Por la mañana, al salir, se encontró con un hombrecito que lo esperaba en el vestíbulo.

—¿El gentil señor Hilario Bustos? —le dijo el visitante.

Bustos no entendió muy bien lo de gentil y dijo:

—Hilario a secas. ¿Usted me esperaba a mí?

—Sí. Hemos leído en el diario lo que dice haber visto antes de anoche. Hay un señor que tendría mucho gusto en oír de sus propios labios y con todos sus pormenores esa historia. ¿Podría tomarse la molestia de acompañarme?

—Tengo que volver esta tarde —dijo Bustos.

—Eso no importaría, señor. Tenga en cuenta que se le retribuiría el tiempo perdido, aunque no nos llevará más de una hora. Le aseguro que saldrá ganando.

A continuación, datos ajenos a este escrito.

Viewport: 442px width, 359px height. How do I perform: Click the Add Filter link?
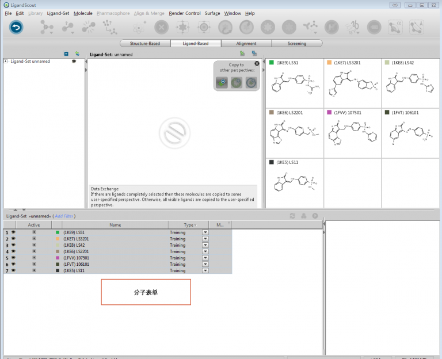[64, 216]
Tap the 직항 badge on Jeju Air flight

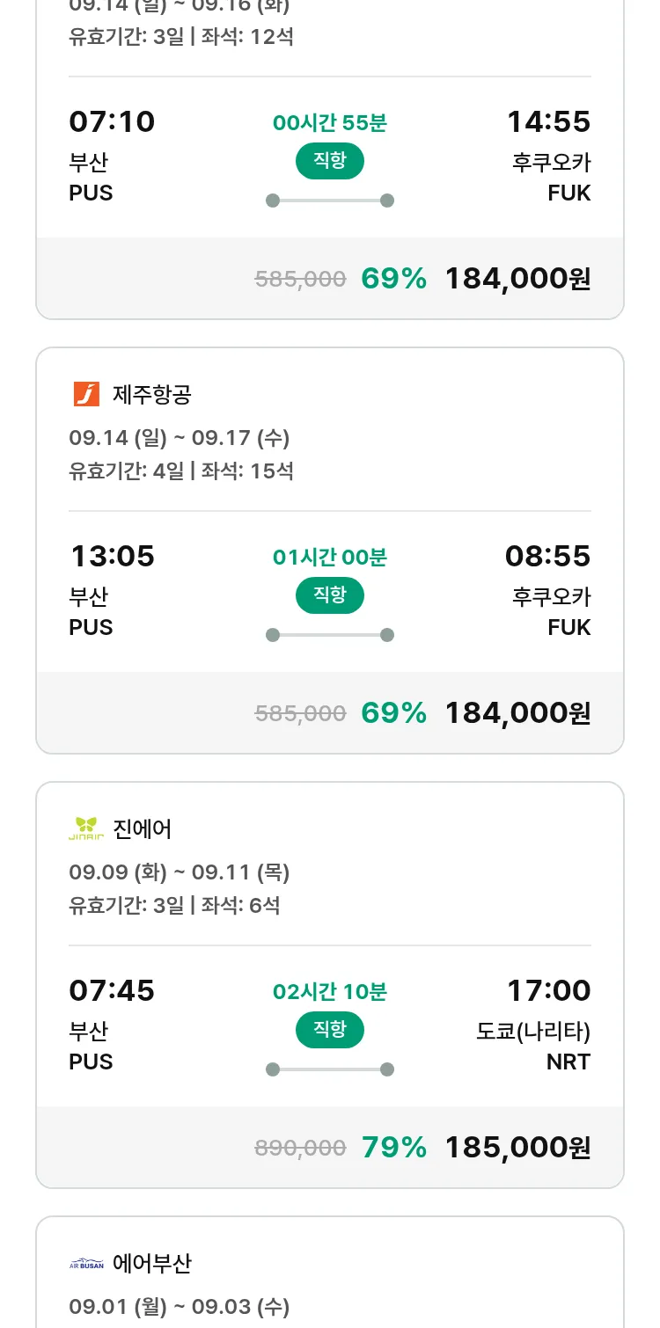[x=329, y=595]
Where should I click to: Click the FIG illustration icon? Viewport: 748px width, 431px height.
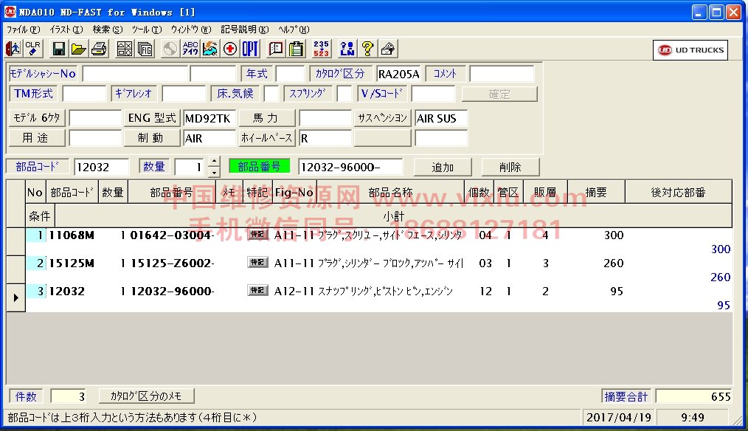click(145, 49)
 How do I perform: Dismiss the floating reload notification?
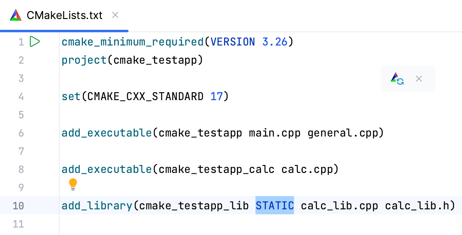pyautogui.click(x=419, y=79)
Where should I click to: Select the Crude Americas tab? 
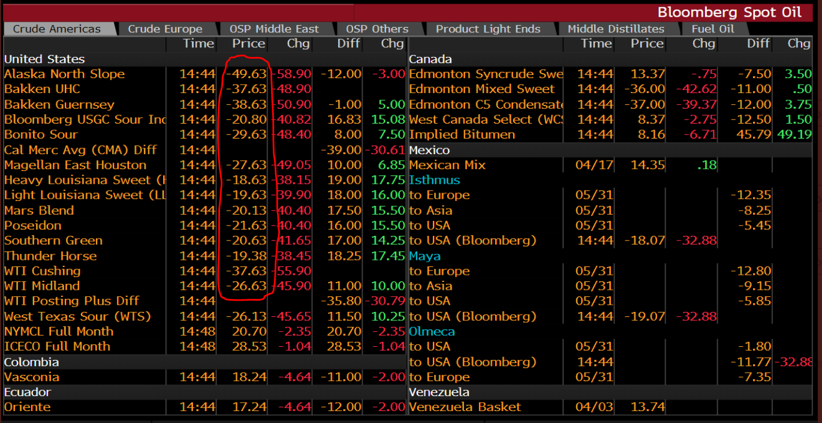pos(57,29)
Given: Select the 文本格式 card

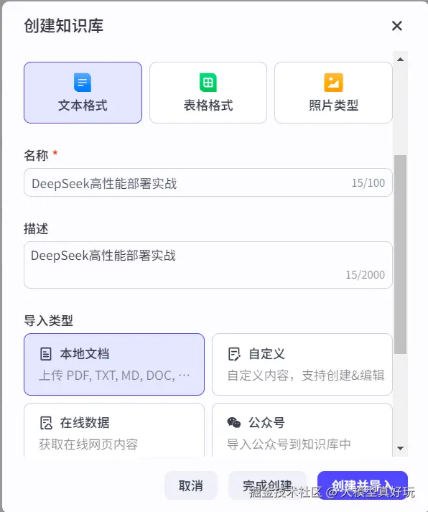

—Está bien —dijo Bustos, y salió con el hombrecito. Subieron en un auto negro y monumental, conducido por un chofer con uniforme también negro y gorra de visera brillante. Anduvieron unos veinte minutos y se detuvieron ante un elevado edificio cerca de la plaza San Martín. El hombrecito lo invitó a pasar, tomaron el ascensor y subieron hasta uno de los últimos pisos. Bustos entró en una oficina donde había varios aparatos de televisión y otros artefactos que no conocía, y frente un escritorio cubierto de teléfonos vio a un hombre también bajo y delgado que lo miraba sonriente. El hombrecito que lo había acompañado permaneció a sus espaldas, luego de hacerlo sentar en una silla frente al otro. Allí volvió a contar los hechos como ahora le parecía recordarlos y vio que el otro había hecho funcionar un grabador y vigilaba que el aparato marchara correctamente, al tiempo que tomaba notas en un grueso cuaderno. Cuando Bustos terminó le hizo tan sólo tres preguntas:

—¿Qué altura calcula tenían esas figuras?

—Pienso que más o menos dos metros, en comparación con los árboles que había cerca.

Ahora le alegraba sentirse útil y, además, preciso.

—Eso está muy bien —dijo el segundo hombrecito—. ¿Y su aspecto era como de carbones encendidos?

—No lo había pensado —dijo Bustos—. Pero así era efectivamente. Como antorchas encendidas.

—¿Y caminaban siempre en línea recta?

—Así es. Ya se lo dije.

—Muy bien. Muchas gracias. Esto es para usted, para que no comente con nadie más lo que ha visto.

Bustos tomó el sobre que el hombrecito le extendía y lo abrió: vio que había un macizo fajo de billetes de mil pesos en él. Los guardó en el bolsillo.

—¿Nada más? —dijo.

—Eso es todo. Buenos días.

Bustos se levantó, le dio la mano a los dos hombrecitos y se retiró. Apenas hubo salido, el que lo había interrogado se dirigió hacia uno de los aparatos de televisión que se alineaban contra la pared y lo encendió. Una extraña imagen se iluminó en la pantalla.

El segundo hombrecito tomó un micrófono y dijo:

—Lamento tener que comunicar que ya no somos los únicos que hemos llegado a la Tierra. Ayer a la madrugada ha sido vista una nave que no es nuestra. Tendremos que apurarnos en tomar al Tercer Planeta. Hemos podido comprobar que viene de Ganímedes, así que procederemos a destruirla esta misma tarde por medio de una explosión para que no queden rastros.

Se oyó una respuesta, al parecer afirmativa, desde el otro lado, y la imagen desapareció de la pantalla.

Cuando Hilario Bustos salió esa tarde de Buenos Aires con rumbo a Balcarce oyó desde su cabina una tremenda explosión que parecía haber ocurrido en lo alto y cuyas vibraciones hicieron temblar los vidrios de las puertas y sacudieron el chasis de su camión. La radio dejó de transmitir unos instante, pero casi en seguida volvió a sonar la música que lo entretenía y le hacía más liviano el camino.